Canada offers a diverse range of dividend stocks to choose from. However, just because a stock has a high dividend yield doesn’t mean it is a good investment. High-yielding dividend stocks (those with a yield of 7% or higher) tend to have reasons for their high yield.
It might be poor business fundamentals, a bad balance sheet, or declining cash flows. An elevated dividend yield is one way the market prices risk. Consequently, high-yielding dividend stocks are best avoided. Your returns aren’t likely to outpace inflation if the stock rapidly declines and a high dividend gets cut in half (or altogether).
Look for quality stocks with a modest dividend over high-dividend-yielding stocks
The better approach is to look for good-quality businesses that also generate modest dividends. A great hallmark of a good dividend stock is one that has prudently grown its dividend over years or decades (even better).
A company that consistently grows earnings per share is likely to grow its dividend at a similar rate. As earnings per share rise, so should the shares and so should your income. Likewise, look for low, stable payout ratios. It just means a company can invest in growing its business and still afford to pay a dividend.
If you are looking for some Canadian dividend stocks to outpace inflation, here are two to contemplate buying for long-term income and growth.
AltaGas: A top utility stock to beat inflation
AltaGas (TSX:ALA) was once one of those high dividend companies. In 2018, its yield hit 16% just before it cut its dividend in half. The company got caught with too much debt when energy prices took a major downturn, and the stock (and dividend) plunged.
The great news is that the company is a completely different business today. AltaGas has executed a great turnaround to divest non-core assets, pay down debt, and focus on its core competencies. Its stock is up 147% in the past five years!
AltaGas now operates a highly resilient natural gas utility in the U.S. and a diversified gas infrastructure business in Western Canada. Both these businesses are expected to grow faster than inflation by three to four times.

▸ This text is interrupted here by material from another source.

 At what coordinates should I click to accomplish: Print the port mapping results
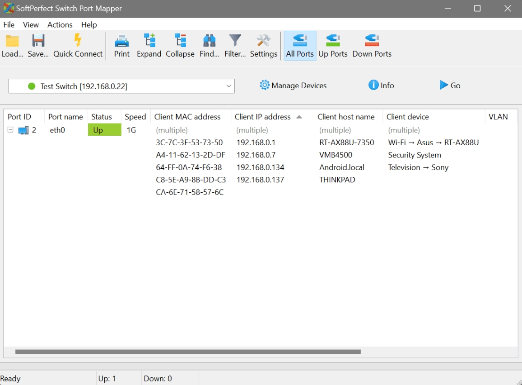[121, 41]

With the business drastically de-risked, AltaGas has resumed a dividend-growth posture. It has increased its dividend every year since 2021. It expects to grow its dividend by 5-7% annually for the coming five years.
Right now, AltaGas yields 3%. However, you will effectively double your yield in 10 years if it maintains its dividend-growth rate.

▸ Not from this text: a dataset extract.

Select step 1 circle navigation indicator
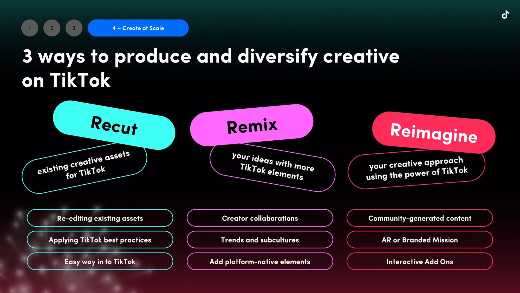 click(x=30, y=28)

National Bank: A top bank stock for dividends and growth
Another dividend stock that should strongly outpace inflation is National Bank of Canada (TSX:NA). This is not the largest or the most well-known bank in Canada. However, it has focused on niches where it prospers and has effectively carved a very strong market.
National Bank just acquired Canadian Western Bank. That gives it a major foothold in the Western Canadian market. In many ways, this market is unique from the rest of Canada, just like the Quebec market.
As a result, National could be very effective using its operating prowess to improve earnings, unlock synergies, and expand its market share from bigger players.
It has been the best-performing bank stock in Canada for the past decade. Today, it has a modest 3.2% dividend yield. However, it has grown its dividend by an 8.6% compounded annual growth rate (CAGR) over the past 10 years and an 8% CAGR over the past 20 years!
Look for companies like National Bank and AltaGas, and you should enjoy a strong combination of income and capital returns over time.